[Start of section]
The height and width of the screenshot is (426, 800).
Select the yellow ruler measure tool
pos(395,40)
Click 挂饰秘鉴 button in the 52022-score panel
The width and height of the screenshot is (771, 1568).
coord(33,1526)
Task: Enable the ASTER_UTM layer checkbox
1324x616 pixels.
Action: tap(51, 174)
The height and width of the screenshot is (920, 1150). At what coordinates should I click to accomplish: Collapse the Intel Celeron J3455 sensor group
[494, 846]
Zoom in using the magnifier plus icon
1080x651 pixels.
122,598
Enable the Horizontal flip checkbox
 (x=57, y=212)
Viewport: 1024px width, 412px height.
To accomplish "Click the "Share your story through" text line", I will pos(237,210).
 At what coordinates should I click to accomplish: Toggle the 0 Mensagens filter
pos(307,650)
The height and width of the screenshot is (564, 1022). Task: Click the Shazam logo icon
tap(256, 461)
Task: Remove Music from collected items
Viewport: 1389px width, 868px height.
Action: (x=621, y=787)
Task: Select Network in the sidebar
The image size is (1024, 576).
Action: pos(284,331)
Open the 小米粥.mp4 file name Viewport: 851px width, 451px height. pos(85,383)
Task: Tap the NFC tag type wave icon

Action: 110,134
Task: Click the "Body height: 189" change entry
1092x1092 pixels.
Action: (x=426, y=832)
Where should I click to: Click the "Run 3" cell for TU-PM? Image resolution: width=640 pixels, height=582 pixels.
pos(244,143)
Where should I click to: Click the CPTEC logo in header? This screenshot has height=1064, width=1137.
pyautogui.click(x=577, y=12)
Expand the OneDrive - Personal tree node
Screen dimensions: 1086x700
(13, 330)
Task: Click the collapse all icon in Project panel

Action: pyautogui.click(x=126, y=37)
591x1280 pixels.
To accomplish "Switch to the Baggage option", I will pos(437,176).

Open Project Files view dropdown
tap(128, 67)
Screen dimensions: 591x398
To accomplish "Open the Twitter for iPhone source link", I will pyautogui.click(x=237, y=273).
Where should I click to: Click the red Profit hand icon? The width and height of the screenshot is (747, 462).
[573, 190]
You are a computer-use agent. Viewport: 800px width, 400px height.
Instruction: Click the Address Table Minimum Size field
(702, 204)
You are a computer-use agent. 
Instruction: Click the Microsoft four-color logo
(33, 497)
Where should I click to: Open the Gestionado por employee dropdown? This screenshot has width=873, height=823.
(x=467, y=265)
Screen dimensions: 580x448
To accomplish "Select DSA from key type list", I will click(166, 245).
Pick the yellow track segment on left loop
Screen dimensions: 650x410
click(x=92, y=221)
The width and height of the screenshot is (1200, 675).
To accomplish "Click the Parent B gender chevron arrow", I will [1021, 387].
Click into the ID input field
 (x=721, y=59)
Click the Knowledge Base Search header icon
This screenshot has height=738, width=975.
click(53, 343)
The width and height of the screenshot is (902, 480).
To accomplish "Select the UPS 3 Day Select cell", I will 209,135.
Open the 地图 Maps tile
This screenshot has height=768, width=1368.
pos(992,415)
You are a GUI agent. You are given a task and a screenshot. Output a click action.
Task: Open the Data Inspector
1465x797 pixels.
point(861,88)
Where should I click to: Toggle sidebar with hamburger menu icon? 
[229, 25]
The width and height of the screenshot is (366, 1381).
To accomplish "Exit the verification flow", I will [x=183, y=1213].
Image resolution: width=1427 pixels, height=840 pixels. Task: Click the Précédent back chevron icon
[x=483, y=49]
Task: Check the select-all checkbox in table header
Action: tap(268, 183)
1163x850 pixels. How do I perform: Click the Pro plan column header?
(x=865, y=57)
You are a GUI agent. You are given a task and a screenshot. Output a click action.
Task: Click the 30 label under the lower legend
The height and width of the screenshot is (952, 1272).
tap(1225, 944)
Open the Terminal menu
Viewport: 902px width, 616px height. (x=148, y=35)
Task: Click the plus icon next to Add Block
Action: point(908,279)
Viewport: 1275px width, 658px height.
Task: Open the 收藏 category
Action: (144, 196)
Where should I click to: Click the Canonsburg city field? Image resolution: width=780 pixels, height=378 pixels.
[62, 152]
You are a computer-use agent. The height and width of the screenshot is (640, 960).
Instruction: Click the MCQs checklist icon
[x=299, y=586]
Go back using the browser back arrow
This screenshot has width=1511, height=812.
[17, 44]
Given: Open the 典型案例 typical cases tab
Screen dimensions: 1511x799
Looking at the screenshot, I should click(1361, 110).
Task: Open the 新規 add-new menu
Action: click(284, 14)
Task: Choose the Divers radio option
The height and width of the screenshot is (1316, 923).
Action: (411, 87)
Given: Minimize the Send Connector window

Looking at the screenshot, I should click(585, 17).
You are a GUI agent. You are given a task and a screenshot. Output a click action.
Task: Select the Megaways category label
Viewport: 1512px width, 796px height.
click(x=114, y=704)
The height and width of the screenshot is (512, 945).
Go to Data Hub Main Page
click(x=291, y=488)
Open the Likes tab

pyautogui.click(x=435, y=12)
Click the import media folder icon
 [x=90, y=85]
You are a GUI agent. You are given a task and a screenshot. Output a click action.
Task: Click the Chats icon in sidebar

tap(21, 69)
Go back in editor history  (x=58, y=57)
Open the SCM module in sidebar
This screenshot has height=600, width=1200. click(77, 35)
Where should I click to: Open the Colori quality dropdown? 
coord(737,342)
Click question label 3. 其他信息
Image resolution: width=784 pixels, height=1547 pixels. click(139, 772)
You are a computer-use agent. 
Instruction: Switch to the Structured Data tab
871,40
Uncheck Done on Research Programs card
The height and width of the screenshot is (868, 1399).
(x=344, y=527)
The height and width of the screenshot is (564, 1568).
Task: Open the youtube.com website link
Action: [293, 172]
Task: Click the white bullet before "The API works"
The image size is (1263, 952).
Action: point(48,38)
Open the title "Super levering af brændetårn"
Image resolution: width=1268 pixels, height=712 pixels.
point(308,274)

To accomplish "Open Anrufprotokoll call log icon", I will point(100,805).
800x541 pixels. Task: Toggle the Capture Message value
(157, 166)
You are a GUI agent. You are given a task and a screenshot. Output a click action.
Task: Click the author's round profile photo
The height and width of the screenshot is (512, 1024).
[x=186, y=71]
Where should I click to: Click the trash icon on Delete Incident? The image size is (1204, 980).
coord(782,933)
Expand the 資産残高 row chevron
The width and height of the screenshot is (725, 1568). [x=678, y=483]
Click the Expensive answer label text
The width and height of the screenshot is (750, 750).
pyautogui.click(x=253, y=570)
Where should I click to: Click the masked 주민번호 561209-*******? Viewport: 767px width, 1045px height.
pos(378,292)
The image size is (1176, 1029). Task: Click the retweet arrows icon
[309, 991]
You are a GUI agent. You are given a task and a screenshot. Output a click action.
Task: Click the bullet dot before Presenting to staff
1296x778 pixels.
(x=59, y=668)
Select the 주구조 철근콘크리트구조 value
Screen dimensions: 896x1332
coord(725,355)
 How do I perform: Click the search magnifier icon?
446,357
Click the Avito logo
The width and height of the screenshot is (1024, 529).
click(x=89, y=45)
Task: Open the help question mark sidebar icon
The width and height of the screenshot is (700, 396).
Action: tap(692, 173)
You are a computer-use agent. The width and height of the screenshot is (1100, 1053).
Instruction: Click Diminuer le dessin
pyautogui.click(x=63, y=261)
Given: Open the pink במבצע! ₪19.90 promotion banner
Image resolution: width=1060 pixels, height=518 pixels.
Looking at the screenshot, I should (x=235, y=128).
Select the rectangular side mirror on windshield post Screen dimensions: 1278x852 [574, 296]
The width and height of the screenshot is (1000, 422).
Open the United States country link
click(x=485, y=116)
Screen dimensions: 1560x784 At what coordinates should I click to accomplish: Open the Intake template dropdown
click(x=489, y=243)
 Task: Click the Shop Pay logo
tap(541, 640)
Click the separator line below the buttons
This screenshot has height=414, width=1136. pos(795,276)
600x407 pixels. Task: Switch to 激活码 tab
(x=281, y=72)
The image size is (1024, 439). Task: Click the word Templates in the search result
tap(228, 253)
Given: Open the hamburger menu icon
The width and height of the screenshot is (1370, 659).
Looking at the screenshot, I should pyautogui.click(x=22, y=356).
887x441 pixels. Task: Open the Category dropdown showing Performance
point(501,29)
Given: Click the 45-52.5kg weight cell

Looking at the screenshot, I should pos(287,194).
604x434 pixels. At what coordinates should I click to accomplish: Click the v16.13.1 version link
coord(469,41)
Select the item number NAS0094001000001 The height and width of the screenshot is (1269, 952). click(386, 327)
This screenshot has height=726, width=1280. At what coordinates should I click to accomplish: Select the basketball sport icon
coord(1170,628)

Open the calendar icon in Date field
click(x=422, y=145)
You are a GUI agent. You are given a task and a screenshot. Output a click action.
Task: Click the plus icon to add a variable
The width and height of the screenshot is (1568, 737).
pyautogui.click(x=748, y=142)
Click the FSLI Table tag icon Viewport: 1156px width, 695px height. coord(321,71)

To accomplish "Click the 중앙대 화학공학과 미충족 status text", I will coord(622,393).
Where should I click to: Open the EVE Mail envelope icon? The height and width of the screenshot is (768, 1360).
[End of section]
*What you should do*:
Show each line of the material holding "bullet".

*Response*:
Task: Click the white bullet before "The API works"
Task: Click the bullet dot before Presenting to staff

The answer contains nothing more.